Darin Strauss on Faith

Darin Strauss’s most recent book, Half a Life: A Memoir, is now available. He will be blogging all week for the Jewish Book Council and MyJewishLearning‘s Author Blog.



Faith is a private issue. At least, I consider it to be one. (Try telling that to Tea Party evangelicals, though…) I consider myself a Jewish writer—even if my characters frequently are not Jewish—in the same way, I guess, that I consider myself a Jewish man, even though I don’t often attend shul.

In another post I’ll talk about my books (particularly Chang & Eng, a novel about the famous and Asian conjoined twins, and Half a Life, my non-fiction book about me). Here, today, I want to discuss faith.

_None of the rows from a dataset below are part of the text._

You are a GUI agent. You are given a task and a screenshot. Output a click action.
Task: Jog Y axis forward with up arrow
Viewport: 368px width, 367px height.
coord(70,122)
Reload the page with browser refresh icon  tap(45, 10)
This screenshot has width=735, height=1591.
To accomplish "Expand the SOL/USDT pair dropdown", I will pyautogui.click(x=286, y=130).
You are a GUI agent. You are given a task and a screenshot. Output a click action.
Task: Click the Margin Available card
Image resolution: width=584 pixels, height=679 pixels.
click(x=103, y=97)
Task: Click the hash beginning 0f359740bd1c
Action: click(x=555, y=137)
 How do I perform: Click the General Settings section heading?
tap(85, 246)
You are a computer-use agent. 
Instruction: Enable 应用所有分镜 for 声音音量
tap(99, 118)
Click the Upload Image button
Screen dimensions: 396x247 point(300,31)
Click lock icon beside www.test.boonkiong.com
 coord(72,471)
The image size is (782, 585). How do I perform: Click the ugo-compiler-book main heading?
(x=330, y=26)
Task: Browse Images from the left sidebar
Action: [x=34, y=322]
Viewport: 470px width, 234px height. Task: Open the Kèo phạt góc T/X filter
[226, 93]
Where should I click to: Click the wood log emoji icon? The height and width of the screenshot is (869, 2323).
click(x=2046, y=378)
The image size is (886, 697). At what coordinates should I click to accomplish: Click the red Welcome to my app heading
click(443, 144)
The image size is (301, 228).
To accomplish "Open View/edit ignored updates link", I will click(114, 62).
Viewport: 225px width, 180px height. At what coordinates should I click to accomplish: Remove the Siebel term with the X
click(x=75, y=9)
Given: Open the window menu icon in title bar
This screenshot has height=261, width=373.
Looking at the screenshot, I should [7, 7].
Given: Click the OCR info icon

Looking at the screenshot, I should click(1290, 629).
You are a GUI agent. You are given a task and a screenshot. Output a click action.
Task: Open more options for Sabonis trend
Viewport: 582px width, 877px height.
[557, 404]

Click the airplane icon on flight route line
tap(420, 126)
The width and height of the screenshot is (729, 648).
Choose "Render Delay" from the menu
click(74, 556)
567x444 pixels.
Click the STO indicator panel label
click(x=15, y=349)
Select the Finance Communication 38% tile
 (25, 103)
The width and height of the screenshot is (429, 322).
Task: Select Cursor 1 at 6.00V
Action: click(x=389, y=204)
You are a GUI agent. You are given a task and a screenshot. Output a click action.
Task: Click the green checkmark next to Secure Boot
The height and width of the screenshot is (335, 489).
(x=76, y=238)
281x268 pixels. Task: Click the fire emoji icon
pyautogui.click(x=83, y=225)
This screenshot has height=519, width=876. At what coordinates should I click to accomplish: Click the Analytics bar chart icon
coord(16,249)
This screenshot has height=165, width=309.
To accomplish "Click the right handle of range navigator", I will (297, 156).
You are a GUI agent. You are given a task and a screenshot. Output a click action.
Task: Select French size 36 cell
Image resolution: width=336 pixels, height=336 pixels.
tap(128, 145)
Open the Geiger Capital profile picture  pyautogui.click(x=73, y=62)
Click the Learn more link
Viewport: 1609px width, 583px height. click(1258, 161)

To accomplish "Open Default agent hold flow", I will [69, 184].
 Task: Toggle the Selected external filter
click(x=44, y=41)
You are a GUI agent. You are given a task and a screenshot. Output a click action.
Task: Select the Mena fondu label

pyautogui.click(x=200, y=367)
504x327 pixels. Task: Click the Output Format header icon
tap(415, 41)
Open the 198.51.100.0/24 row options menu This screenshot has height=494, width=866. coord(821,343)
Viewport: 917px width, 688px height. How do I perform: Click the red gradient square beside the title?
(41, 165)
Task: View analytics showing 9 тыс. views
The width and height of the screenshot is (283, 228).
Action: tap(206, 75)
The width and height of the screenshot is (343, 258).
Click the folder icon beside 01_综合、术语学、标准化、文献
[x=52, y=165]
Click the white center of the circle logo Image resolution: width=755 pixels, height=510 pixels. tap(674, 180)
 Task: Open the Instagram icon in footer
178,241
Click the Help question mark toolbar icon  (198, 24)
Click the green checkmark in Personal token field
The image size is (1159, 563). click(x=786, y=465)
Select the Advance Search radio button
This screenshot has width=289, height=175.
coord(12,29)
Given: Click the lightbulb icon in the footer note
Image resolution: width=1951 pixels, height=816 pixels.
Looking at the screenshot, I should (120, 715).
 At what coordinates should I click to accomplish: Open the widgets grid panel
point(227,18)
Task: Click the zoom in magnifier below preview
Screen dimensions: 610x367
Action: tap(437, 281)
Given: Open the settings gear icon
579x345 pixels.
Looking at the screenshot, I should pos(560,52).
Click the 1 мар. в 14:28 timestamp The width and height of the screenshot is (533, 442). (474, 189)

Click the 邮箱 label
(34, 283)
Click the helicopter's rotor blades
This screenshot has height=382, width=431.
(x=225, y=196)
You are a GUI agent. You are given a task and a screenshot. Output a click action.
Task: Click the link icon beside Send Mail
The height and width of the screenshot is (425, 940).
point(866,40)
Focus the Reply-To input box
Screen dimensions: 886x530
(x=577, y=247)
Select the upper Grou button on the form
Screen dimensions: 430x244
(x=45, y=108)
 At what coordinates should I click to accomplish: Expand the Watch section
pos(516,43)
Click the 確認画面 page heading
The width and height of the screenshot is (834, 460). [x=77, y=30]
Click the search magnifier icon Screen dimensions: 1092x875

I felt sheepish this week when I admitted to someone that I pray each night. My prayer is improvised—though like some standard jazz performance, the improv happens within pretty strict parameters—and asks for nothing. It wasn’t always this way.

prayed every night for as long as I can remember—at least since my Israel bar mitzvah some 27 years ago. But until recently I would ask G-d for favors. Nothing extravagant, nor even of a material nature. But my prayer was a homemade mix of thanks and request. I didn’t use a standard, Jewish prayer-book prayer because 1) I don’t speak Hebrew, and 2) it seems to me that if one doesn’t know the meaning of what one is saying, that ignorance is an impenetrable barrier between oneself and G-d. Now, I could’ve learned Hebrew, sure. But it seemed (and I’ll admit this may have been my laziness) that talking to G-d directly was a better way of expressing my own personal feelings of belief and appeal and doubt and gratitude.

But recently, as my own comprehension of my faith increased, I realized there was much I didn’t believe. Or, not that I didn’t believe, exactly, but that I had serious doubts about a few things. For example, it struck me as unlikely that G-d involves Himself with the daily minutiae of every single life on the planet. That an omnipotent creator of life would find himself shackled with that duty seemed improbable—it struck me as beneath Him. Also, how to explain the conflicting nature of some prayers? E.g., What to do when a million people pray for one thing, and another million its opposite? And what about not only the Holocaust, but every year’s untold tsunami and earthquake victims? Hadn’t they prayed? And sick children—etc.



All the same, I believe in G-d, and also that Judaism is closest to what my conception of G-d is—not to mention I have a steep cultural attachment to this religion and her people. And so I decided to keep on praying, but just not to ask G-d for anything. The thing is, I truly am profoundly thankful to G-d for all the blessings I have received in my life, beginning with the gift of Life itself. Now, whether my not asking for good things to happen to me is subconsciously intended to win me brownie points with G-d is something I can’t answer. But I do feel the need to give thanks, and also not to feel hypocritical by asking for things when I have doubts that G-d would answer me.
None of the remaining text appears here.